The Way We Live: Howard's hard line on crime wins public backing: Independent/NOP survey reveals support for increased police powers and hostility to lenient sentences

MICHAEL HOWARD, the Home Secretary, is either closely in touch with the public mood, at least among elderly Conservative working-class voters, or the nation has been so influenced by repeated government initiatives as to believe that the country needs a hard line on law and order.

The Independent/NOP poll on crime and punishment reveals a consistently tough approach that contrasts markedly with the softening of attitudes reported from the first part of the poll yesterday. But despite the hard line on crime and prisons, almost one-third of people questioned in the poll favoured the decriminalisation of marijuana.
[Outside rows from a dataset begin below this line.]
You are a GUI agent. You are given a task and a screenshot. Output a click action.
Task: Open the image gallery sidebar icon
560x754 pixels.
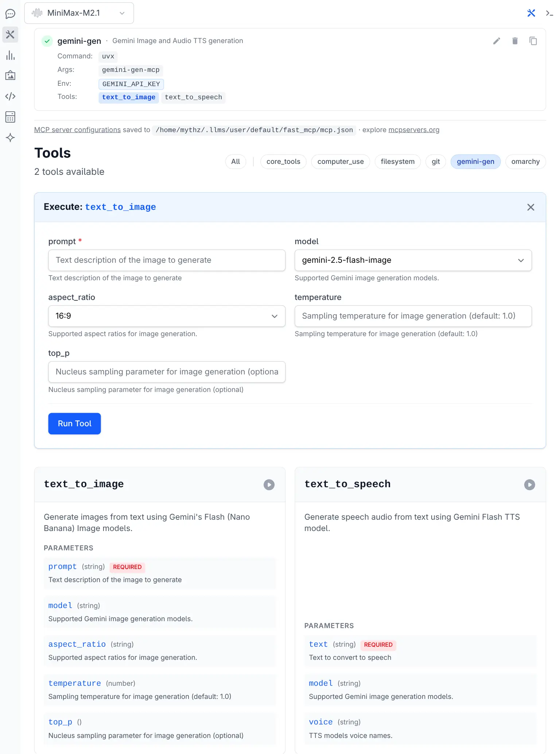point(10,76)
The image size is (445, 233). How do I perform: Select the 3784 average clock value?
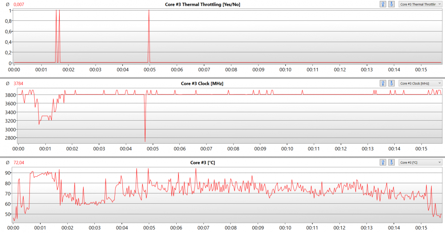click(x=18, y=83)
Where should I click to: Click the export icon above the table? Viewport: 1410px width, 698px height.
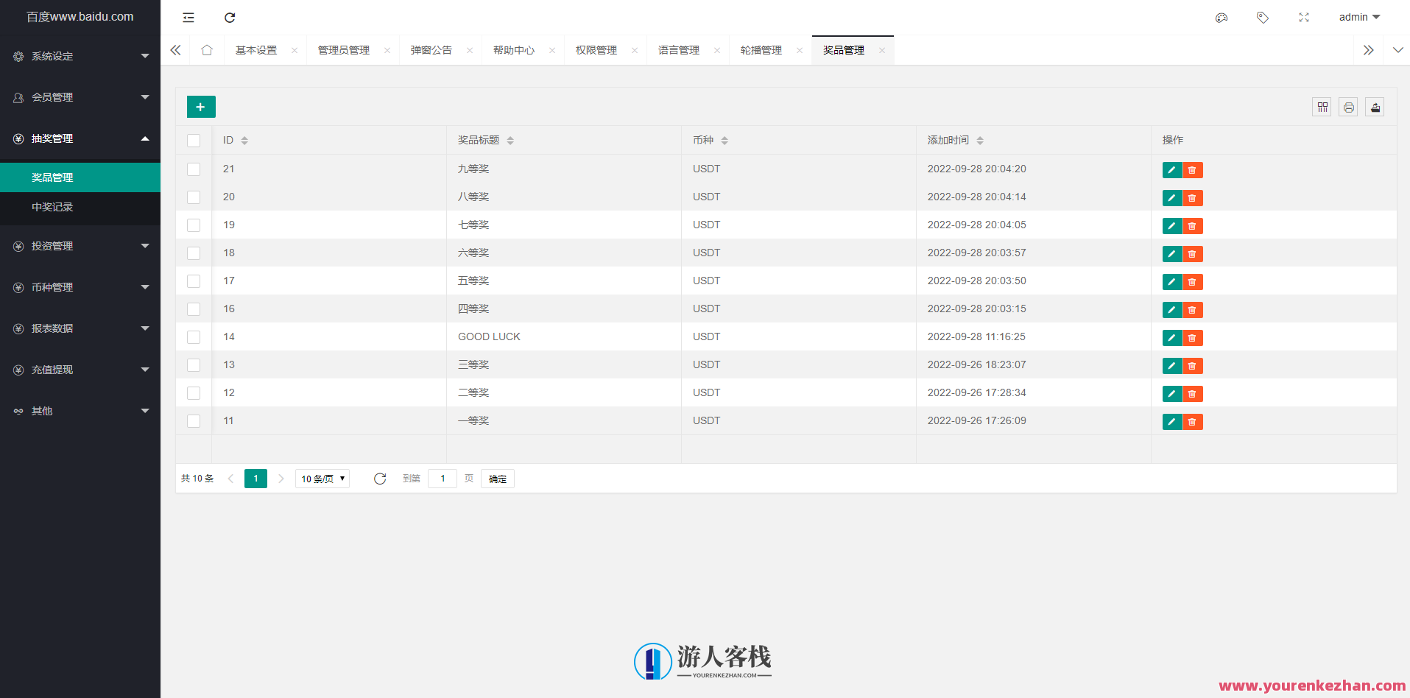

The poll comes after an unprecedented period of increases in crime (close to doubling in 10 years with rises of 17 per cent and 16 per cent in 1990 and 1991) that are certain to have influenced the responses. Support for the Government's stance is concentrated in poorer social classes, with those recorded as C2s consistently outnumbering ABs in hard-line attitudes. What is unclear is the extent to which their views are influenced by tabloid newspapers and the increasing number of crime reconstructions on television.

Mr Howard will draw comfort from the fact that the survey shows that 88 per cent believe the police should be given more powers, perhaps a reflection of the debate about effectiveness, and that a lack of discipline in schools and the home and a lack of respect for authority are seen by more than 90 per cent as responsible for crime.

Poverty and poor housing were ranked lower - 79 per cent saw them as an important cause of crime. However, 83 per cent of Labour voters took this view, against 73 per cent of Conservatives. High unemployment ranks higher: 87 per cent took this view, with a spread across the political divide.

When asked about the importance of different reasons for sending people to prison, 93 per cent said it was to show public disapproval of serious crime; 86 per cent said it was to make criminals suffer and 81 per cent said it was to stop criminals committing further offences. The bigger majorities in favour of the more retributive attitudes are among the old, C2s and Conservatives; 69 per cent see prison as a means of reforming criminals, a drop from 73 per cent since the same question was asked in 1985. This may be because of increased awareness that for many people, prison encourages recidivism.

The hard line accords with Mr Howard's 27-point agenda to defeat crime and his stance that 'prison works' - although it is not clear whether he means as a punishment or as a deterrent, where he is at odds with the statistical evidence.

Prison reform groups, lawyers and Lord Woolf, the law lord, who have criticised these and other law- and-order policies, must consider whether they are out of step with the wider population.

The view on the death penalty is consistent with the hard line: 70 per cent agreed that it was the most appropriate penalty for some crimes, with 13 per cent definitely opposing the idea.

Despite the recent debate initiated by some senior police officers over controlled decriminalisation of drugs, 88 per cent believe it should remain an offence to take hard drugs such as heroin and cocaine. There are only minor differences across age or social class, with 88 per cent of those aged 18 to 34 saying it should remain a crime. However, it may be that the reason why a radical approach is needed (because existing policies have failed) has yet to imprint itself upon the population.

But fewer people maintain the same view on marijuana: almost one-third of the population, 29 per cent, and a high proportion of those from social classes A and B (40 per cent) support the idea that soft drugs such as marijuana should be decriminalised, a much higher figure than polls during the peak years of cannabis consumption in the late Sixties and early Seventies; 64 per cent believe possession should remain a criminal offence.

David Downes, Professor of Social Policy at the London School of Economics, said attitudes on crime were slow to change. 'People have a strong fear of crime and may feel unprotected.'

Professor Downes agreed with those, including a former senior official at the Home Office, who believed that Douglas Hurd's tenure as Home Secretary was a golden era in which prison was viewed as an expensive and bad way of dealing with crime, except for the most serious of crimes. Professor Downes echoed the perception of liberal criminologists and penal reformers: 'That view has now been totally reversed.'

Mike Goodman, director of Release, the drugs advice organisation, said that the poll's verdict on marijuana would put pressure on the Government to re-examine the issue.

'I am greatly encouraged but not surprised. There has been a sea change in attitudes in the last couple of years: it is now longer a fringe matter. Support for decriminalisation by the Independent and other newspapers has influenced opinion among the middle classes.'

John Smith, Deputy Commissioner of the Metropolitan Police and President of the Association of Chief Police Officers, said the real causes of crime were complex and could not be expressed in simplified answers. The concerns of many people were that criminals were not being caught, convicted and punished and the Government's proposals went some way to dealing with the issue. Punishment had to deter and reform criminals as well as satisfy victims, otherwise it was not truly effective.